26. It is seen that the appellant has not been able to attend to his work for a peiod of six months due to the injuries suffered in the accident and hence the appellant is entitled to Rs.4,500/- X 6 = Rs.27,000/- towards loss of earning during laid up period as against Rs.13,500/- awarded by the Tribunal. 27. Therefore, in view of the above I am of the opinion that the compensation awarded by the Tribunal requires to be enhanced as the Motor Vehicle Act is a social welfare Legislation and there cannot be a straight jacket formula in awarding the compensation more so when the documents are produced to show that the victim of the accident, the appellant herein, has suffered grievous injuries and despite treatment is not cured of those injuries and thereby requires further treatment in due course of time.
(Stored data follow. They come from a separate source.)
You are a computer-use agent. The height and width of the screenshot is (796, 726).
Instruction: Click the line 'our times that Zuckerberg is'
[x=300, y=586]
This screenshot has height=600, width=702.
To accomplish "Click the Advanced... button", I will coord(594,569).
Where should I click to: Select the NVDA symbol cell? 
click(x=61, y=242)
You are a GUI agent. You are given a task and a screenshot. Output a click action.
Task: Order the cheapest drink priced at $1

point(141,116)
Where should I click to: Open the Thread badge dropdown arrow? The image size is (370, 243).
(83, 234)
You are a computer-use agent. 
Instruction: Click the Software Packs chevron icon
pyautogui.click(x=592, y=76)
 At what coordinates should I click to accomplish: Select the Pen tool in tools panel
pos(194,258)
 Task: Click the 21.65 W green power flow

Hence, in order to award just and reasonable compensation the order of the Tribunal is hereby modified to the extent shown below under each of the heads: SL. NO. HEADS AMOUNT 01 Pain and sufferings Rs.1,00,000/- 02 Loss of future earning capacity Rs.4,69,200/- 03 Medical expenses Rs.5,50,000/- 04 Conveyance, nourishment and attendant charges Rs. 30,000/- 05 Future medical expenses Rs.1,00,000/- 06 Future unhappiness and loss of amenities Rs. 50,000/- 07 Loss of earning during the laid down period Rs. 27,000/- Total Rs.13,26,200/- 28. Accordingly, the appeal is partly allowed and the appellant is entitled to compensation in a sum of Rs.13,26,200/- as against Rs.9,09,200/- awarded by the Tribunal. The enhanced amount shall be deposited by the respondent No.2 before the Tribunal concerned, within a period of eight (8) weeks from the date of this order.